Upaya untuk mengembangkan pariwisata pedesaan di kawasan terpencil seperti Kabau Darat memerlukan campur tangan pemerintah dan lembaga-lembaga lain di tingkat pusat maupun daerah. Universitas atau lembaga pendidikan lainnya juga perlu dilibatkan untuk melakukan penelitian maupun pengabdian masyarakat untuk melahirkan teknologi tepat guna.
“Semoga program ini bisa menyalakan semangat masyarakat untuk mengembangkan potensi pariwisatanya dan memberikan manfaat dalam skala luas, khususnya bagi masyarakat Desa Kabau Darat,” Najih menuturkan harapannya.
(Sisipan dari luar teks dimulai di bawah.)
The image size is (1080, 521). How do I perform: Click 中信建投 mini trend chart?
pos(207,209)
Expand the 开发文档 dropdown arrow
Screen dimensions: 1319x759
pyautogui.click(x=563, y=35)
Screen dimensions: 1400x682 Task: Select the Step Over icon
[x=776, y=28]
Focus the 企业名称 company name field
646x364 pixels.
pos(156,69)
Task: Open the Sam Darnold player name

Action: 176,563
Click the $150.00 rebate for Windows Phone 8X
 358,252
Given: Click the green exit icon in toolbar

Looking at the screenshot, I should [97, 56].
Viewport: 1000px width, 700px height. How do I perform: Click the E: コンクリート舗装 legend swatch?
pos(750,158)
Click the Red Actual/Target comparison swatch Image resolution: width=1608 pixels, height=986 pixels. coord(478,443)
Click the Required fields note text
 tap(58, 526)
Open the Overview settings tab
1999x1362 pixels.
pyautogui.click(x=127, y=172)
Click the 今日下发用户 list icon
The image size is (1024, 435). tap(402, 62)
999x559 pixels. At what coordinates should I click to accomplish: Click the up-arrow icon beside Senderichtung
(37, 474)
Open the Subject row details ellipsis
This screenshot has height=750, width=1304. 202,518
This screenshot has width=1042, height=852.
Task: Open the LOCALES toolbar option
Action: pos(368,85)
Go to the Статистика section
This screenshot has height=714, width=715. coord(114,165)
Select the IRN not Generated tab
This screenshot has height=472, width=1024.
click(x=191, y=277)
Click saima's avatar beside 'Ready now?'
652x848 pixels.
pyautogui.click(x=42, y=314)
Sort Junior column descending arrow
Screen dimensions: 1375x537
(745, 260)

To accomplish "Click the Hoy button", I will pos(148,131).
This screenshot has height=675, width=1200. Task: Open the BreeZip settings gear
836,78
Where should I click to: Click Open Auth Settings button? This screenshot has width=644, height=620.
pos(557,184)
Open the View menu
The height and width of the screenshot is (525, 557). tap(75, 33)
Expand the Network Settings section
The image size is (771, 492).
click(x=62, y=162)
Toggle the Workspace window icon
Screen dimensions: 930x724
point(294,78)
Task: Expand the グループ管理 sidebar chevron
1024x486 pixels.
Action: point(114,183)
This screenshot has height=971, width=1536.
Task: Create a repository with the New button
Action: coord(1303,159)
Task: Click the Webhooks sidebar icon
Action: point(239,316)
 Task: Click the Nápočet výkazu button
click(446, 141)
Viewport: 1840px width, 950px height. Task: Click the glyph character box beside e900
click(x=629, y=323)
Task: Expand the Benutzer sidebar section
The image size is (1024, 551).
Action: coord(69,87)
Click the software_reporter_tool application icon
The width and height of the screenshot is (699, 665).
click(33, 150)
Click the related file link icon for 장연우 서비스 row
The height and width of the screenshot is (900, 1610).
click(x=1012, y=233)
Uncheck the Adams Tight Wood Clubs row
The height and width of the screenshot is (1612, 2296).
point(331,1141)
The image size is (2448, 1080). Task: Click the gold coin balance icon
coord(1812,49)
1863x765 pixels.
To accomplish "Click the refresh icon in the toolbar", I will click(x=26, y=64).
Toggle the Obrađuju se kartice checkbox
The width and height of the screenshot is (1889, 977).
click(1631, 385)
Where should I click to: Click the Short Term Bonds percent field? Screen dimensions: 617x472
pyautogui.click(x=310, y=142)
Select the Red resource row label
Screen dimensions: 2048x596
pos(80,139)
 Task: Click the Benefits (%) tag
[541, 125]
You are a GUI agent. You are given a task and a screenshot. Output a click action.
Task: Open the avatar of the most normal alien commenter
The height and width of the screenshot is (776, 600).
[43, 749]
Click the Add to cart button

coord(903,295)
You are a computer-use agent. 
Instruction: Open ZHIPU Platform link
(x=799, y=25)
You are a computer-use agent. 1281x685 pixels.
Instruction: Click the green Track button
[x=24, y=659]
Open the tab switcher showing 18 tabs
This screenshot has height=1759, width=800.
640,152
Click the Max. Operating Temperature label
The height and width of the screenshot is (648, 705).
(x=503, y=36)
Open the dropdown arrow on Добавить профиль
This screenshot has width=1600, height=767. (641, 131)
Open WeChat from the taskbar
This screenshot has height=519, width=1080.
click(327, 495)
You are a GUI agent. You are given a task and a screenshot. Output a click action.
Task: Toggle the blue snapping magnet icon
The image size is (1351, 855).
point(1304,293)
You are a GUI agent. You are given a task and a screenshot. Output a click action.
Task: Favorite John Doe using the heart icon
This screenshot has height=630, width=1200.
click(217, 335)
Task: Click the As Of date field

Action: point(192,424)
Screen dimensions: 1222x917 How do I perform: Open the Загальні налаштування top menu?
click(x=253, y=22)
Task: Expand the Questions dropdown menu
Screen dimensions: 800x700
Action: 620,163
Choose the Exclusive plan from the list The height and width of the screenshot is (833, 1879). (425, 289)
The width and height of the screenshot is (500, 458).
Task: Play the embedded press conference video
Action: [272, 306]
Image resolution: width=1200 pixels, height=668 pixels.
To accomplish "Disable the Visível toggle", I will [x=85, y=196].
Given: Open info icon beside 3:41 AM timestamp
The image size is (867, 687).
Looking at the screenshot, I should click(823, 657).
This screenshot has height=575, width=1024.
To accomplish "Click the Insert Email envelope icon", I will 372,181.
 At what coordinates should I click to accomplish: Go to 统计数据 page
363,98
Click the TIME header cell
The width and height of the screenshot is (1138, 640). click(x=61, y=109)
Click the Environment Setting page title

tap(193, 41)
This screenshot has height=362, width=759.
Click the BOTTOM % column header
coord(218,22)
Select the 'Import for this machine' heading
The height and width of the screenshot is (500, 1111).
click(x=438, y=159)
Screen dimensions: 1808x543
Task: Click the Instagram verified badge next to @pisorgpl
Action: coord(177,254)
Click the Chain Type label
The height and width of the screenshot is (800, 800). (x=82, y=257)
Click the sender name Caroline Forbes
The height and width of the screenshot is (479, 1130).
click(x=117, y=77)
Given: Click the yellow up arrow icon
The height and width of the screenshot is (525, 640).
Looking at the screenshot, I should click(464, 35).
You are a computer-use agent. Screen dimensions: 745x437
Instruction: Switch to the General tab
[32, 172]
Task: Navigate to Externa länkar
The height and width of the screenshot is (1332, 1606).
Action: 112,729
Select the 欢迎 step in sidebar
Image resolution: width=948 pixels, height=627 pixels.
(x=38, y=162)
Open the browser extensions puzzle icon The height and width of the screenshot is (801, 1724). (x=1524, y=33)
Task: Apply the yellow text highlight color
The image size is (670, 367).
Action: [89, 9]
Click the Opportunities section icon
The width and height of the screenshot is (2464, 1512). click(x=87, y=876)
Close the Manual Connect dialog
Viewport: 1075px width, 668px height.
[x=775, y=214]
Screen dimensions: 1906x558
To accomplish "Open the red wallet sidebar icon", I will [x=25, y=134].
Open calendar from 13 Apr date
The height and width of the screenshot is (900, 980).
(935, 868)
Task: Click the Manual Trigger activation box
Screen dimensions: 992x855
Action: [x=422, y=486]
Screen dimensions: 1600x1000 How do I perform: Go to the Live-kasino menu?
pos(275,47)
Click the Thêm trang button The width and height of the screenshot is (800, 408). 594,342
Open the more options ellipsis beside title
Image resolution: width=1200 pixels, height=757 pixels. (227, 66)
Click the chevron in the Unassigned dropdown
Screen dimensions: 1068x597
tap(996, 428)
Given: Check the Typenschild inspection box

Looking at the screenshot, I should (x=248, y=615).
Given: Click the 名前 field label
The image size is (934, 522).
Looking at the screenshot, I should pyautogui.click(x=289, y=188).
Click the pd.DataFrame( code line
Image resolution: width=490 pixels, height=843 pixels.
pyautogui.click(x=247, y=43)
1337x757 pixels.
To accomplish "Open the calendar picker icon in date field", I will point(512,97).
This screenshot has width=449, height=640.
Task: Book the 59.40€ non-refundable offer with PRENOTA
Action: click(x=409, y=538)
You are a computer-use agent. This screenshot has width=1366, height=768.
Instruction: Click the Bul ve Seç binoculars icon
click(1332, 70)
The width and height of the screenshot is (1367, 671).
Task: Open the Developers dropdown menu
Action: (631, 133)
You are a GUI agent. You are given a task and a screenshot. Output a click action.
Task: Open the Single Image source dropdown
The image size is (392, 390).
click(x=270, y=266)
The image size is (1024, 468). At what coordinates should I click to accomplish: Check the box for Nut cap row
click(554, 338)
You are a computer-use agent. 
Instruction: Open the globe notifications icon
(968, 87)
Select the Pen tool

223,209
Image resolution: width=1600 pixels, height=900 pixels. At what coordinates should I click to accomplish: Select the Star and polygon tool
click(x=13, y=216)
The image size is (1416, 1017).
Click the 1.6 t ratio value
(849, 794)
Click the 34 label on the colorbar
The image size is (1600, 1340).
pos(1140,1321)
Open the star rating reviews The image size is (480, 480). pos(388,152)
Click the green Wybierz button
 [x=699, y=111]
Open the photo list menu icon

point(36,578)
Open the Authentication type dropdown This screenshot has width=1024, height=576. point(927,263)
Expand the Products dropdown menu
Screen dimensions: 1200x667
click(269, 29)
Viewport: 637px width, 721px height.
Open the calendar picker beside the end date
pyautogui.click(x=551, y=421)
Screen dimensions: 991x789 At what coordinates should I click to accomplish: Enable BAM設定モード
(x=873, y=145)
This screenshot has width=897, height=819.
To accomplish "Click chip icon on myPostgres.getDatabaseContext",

Setiap jengkal tanah Zamrud Khatulistiwa ini selalu menyimpan keindahan surgawinya. Namun, banyaknya pulau yang dimiliki Indonesia tidak bisa dibayangkan jika kita tidak pernah keluar dari pulau tempat tinggal kita. Salah satu yang dapat memfasilitasi hal tersebut adalah dengan berwisata. Geliat pariwisata yang hidup di setiap pulau inilah yang akan mempererat keindonesiaan.